The science of hangovers – How to survive the holiday period

The holiday season is here. Despite promising you’d take it easy, ‘one drink’ on Christmas Eve can swiftly turn into more than a few embarrassing selfies with Aunt Maureen and a banging headache in the morning. For many of us, the winter break means roast dinner, plenty of gravy, lots of booze – and the consequences that come with it. So, how do we survive the holiday period?

Why do we get hangovers?

Before talking about how to deal with hangovers, it’s important to understand what causes a hangover in the first place. 

1. Alcohol acts as a poison.

Harsh but true, unfortunately: when you drink, enzymes in your body break down alcohol to form acetaldehyde, a poison and a carcinogen. The body eliminates it quickly, although some people have genetic makeup resulting in slower breakdown of this toxin (this is particularly common in people of East Asian origin, causing the ‘Asian flush’, a flushed complexion and increased adverse effects of alcohol). The slower the breakdown of acetaldehyde, the worse you feel. 

2.  Dark alcoholic drinks contain congeners.

Holiday favourites like red wine, whisky, and brandy contain congeners: compounds that typically darken beverages, these intensify flavour but potentially worsen hangover symptoms by competing with ethanol during the breakdown process, impeding alcohol breakdown speed. 
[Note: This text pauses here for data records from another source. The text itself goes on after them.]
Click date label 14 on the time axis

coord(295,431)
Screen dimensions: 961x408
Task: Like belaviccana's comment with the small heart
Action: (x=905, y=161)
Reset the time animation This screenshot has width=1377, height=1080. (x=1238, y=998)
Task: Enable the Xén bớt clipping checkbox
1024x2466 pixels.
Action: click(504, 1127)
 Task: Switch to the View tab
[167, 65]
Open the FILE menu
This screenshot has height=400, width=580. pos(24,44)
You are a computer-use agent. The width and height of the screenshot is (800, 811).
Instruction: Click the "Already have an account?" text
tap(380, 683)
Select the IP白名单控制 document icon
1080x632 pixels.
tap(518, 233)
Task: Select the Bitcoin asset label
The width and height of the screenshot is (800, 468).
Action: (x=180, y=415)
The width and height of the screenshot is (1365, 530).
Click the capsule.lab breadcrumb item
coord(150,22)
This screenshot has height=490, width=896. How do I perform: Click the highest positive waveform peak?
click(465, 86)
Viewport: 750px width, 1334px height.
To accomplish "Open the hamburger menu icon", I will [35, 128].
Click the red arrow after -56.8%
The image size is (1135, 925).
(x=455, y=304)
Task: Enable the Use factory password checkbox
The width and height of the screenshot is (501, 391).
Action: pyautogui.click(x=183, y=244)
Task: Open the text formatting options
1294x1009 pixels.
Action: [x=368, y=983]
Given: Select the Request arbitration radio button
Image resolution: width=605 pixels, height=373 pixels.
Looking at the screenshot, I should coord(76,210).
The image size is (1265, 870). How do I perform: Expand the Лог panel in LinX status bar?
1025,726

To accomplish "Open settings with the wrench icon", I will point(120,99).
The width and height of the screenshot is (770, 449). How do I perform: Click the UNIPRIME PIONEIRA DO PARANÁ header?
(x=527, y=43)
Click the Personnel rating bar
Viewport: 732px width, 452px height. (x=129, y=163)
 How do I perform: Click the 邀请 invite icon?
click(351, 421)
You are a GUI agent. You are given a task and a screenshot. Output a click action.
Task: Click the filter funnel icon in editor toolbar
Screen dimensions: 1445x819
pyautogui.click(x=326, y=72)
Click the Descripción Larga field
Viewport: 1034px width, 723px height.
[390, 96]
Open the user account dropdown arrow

3.  Alcohol affects your brain. 

Two vital neurotransmitters are glutamate and gamma-aminobutyric acid (GABA). You can think of glutamate as the ‘on-switch’ and GABA as the ‘off-switch’ for your brain. Drinking alcohol stimulates GABA, initially making you feel relaxed, but soon switching off areas of the brain responsible for judgement, inhibition and, eventually, consciousness. Alcohol also inhibits glutamate receptors, turning off the ‘on-switch’ and making it harder for the brain to store memories.

4.  Alcohol harms the gut.

Alcohol can eliminate organic matter, hence why alcohol-based gels and sanitisers are extensively used. Predictably, pouring alcohol into your digestive system damages the gut lining, resulting in localised inflammation, nausea, and vomiting – and triggers widespread inflammation, leading to symptoms such as headaches, confusion and tremors. 

How to prevent and ‘cure’ a hangover

The foolproof way to evade the consequences of drinking is, predictably, not to drink. However, in the incredibly improbable scenario that you do, here are some tips to consider:

Before drinking:

  • Line your stomach – you’ve all heard it before, but this has a scientific basis; protecting the gut lining can decrease the effects of alcohol such as nausea.
  • Make it as easy as possible for yourself to get home for some proper recuperation 

While drinking:

  • Pace yourself – it takes around an hour to metabolise one unit of alcohol. The slower your drinking pace, the better your chances of your body coping with the alcohol in your system.
  • Avoid drinks heavy in congeners (usually dark drinks) – stick to clear drinks such as white wine and clear spirits (excluding tequila!)
  • Drink water – dehydration is a major contributing factor to a hangover

Before bed:

  • More water – keep a large bottle of water by your bed to avoid the 5 am trip to the kitchen
  • Take antacids if you are prone to reflux.

The day after:

  • Yet again – drink more water. Dehydration caused by alcohol is a major factor in your hangover.
  • Have a high-protein, vitamin-rich breakfast – research has shown that alcohol prevents your body from absorbing certain amino acids as well. Resupplying your body with these amino acids by eating a protein-rich meal can help with the recovery period. Alcohol consumption generally decreases the effectiveness of vitamins in your body, so eating fruit and veg or taking a vitamin supplement can quickly help to speed up recuperation.

What to avoid the day after

Extensive research has shown that the following hangover ‘remedies’ are nothing but popular myths:

  • Coffee – while coffee may wake you up, it also increases dehydration.
  • Sweating it out – excessive exercise can cause (you guessed it) dehydration. If you do feel up to exercising, ensure you drink plenty of fluids. 
  • A greasy fry-up – while some evidence suggests that greasy food slows the absorption of alcohol in the blood, this only has the potential to be effective when eaten before drinking alcohol. Eating greasy food the morning after can upset the digestive system when it’s at its most sensitive, making the hangover worse. However, psychologically this might help – so you wouldn’t be blamed for trying this one anyway. 

Hopefully, this hangover guide will help you out this festive season – and if not, there’s always next year, right?